Daha 1980’li yıllarda fizik çevre için gündeme gelen
çevresel sürdürülebilirliğin 2017 yılında sosyal çalışma
mesleğinin bakış ve hareket açısına alınması ilginçtir.
Yeni bir mesleki yaklaşımın ve boyutun ortaya
çıkarılmasına yöneliktir. Bu açıdan çok önemlidir.
Sürdürülebilir kalkınma, ekonomik büyüme ve refah
seviyesini yükseltme çabalarını, çevreyi ve yeryüzündeki
tüm insanların yaşam kalitesini koruyarak gerçekleştirme
yöntemidir. Bu raporda da belirtilmiştir.
Sosyal çalışmaya son on yıllarda zaten katılmış ve
katılması hayli geç kalmış olan bu sürdürülebilir çevre ya
da çevresel sürdürülebilirlik yaklaşımı daha da ileri
götürülmelidir.
Gönül ister ki sosyal çalışma fiziksel çevreye çalışma
öznesi olan insan açısından göstermesi gereken özeni
çoktan geliştirmiş, oturtmuş, içselleştirmiş ve hatta
artık aşmış olmalı ve yeni bir söyleme ve belgiye
geçmelidir.
Bizim, burada, DSÇG 2017’de dikkat çekmemizi gerektiren
bir başka nokta, sosyal çalışma mesleği tarafından
üstlenilmesi gereken en önemli görevlerden birinin de
çevresel sürdürülebilirliğin sadece fiziksel çevre ile
sınırlı kalmayıp sosyal çevre ile de zenginleştirilmesi
anlayışıdır. İnsanın sadece içinde yaşadığı fizik çevre
içinde değil içinde yaşadığı topluluk içinde de
yabancılaşmadan ve yalnızlıktan kurtarılarak her insan
için sürdürülebilir bir sosyal çevrenin oluşturulması
sosyal çalışmanın kaçınamayacağı temel görevlerinden
biridir de aynı zamanda. Bu yaklaşım artık sürekli gündeme
alınmalı ve vurgulanmalıdır. Bu yaklaşım geliştirilmeli,
sosyal çalışma öğrencilerine verilecek derslerde
işlenmelidir. Özellikle günümüz karmaşık bilişim
topluluklarında sürdürülebilir sosyal çevre çok sıkıntılı
bir aşamaya gelmiştir. Sosyal çevreden kopuk bilinçsiz bir
sosyal medya bağımlısı olan zaten fizik olarak
yalnızlaşmış, sosyal medya marifetiyle daha da
yalnızlaştırılmış insan için bugün sosyal çalışmanın
seferberlik ilan etmesi gereken söylem, model, kuram ve
uygulama bu olmalıdır: İnsan için sürdürülebilir sosyal
çevre. Tüm topluma ve hatta ilgilendiği politikaya bile
yalnızlaştığı ve kendi içine kapandığı bilgisayar
ekranının arkasına saklanarak bakan yeni “toplumsal
insan”, “sosyal insanlıktan” uzaklaşmış insan olmaktadır.

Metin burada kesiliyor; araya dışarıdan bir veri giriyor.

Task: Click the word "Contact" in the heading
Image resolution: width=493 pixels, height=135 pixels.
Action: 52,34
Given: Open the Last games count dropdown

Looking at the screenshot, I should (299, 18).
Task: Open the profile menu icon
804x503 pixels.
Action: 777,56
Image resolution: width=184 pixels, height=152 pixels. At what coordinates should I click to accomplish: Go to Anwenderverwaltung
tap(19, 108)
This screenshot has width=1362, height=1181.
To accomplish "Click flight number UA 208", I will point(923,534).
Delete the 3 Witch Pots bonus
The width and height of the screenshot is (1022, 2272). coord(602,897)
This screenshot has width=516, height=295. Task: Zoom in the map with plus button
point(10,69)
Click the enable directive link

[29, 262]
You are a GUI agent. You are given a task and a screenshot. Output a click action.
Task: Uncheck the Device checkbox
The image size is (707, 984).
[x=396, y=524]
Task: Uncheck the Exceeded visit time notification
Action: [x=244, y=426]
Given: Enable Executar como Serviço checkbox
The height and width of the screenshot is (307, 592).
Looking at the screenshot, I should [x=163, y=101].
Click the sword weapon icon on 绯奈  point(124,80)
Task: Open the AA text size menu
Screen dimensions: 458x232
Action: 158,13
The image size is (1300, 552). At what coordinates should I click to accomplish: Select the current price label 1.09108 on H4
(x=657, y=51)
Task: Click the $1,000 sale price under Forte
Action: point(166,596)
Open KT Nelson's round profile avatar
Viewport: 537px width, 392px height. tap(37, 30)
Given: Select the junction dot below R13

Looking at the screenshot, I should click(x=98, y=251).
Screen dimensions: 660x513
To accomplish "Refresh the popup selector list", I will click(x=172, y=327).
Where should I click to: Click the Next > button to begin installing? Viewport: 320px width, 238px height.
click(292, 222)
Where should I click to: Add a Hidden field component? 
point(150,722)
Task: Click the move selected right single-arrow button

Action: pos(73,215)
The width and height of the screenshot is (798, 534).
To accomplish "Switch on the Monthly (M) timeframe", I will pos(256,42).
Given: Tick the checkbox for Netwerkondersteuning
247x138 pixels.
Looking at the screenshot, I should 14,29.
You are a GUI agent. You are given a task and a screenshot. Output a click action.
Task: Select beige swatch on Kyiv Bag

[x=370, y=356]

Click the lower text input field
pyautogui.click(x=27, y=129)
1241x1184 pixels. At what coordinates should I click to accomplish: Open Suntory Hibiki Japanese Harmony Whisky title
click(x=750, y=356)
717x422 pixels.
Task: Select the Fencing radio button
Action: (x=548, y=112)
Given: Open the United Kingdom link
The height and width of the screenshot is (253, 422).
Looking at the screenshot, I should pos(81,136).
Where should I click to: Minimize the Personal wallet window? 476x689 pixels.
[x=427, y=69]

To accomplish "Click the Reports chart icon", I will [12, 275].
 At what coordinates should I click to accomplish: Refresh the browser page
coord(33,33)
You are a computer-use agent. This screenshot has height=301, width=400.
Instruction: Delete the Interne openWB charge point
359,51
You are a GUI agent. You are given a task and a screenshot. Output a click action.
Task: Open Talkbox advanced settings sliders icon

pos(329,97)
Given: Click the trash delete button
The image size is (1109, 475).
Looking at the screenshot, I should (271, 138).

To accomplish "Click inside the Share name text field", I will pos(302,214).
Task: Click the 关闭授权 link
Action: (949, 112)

Sosyal olamayan insan sosyal çalışmacı olabilir mi? Sosyal
olamayan insan sosyal sorunlarını aşabilir mi?
Sosyal çalışmacılar için çevre kavramı mutlaka artık geniş
görülmeli ve kuşkusuz insan için düzende tutulması gereken
fizik çevre ile ilgili sorumluluk unutulmadan ve onun
üzerine oturtup kurgulayarak oluşturulmuş bir
sürdürülebilir sosyal çevre konusu sosyal çalışmacılar
için gündeme alınmalıdır.
Umalım ve bekleyelim ki, gelecek yılların DSÇG’lerinin
birinin ana belgisi bu olsun. Bilişim Toplumlarının
İnsanları İçin Sürdürülebilir Sosyal Çevre!